• What the exercise asks: Quote exactly the lines running from the line with "Image resolution: width=210" to the end of the entries, including both, and nothing else.

• Source records:
= = =

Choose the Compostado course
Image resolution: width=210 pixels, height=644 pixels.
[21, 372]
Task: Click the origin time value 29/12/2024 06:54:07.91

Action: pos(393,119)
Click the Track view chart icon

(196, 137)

= = =

• Result of this task:
Image resolution: width=210 pixels, height=644 pixels.
[21, 372]
Task: Click the origin time value 29/12/2024 06:54:07.91

Action: pos(393,119)
Click the Track view chart icon

(196, 137)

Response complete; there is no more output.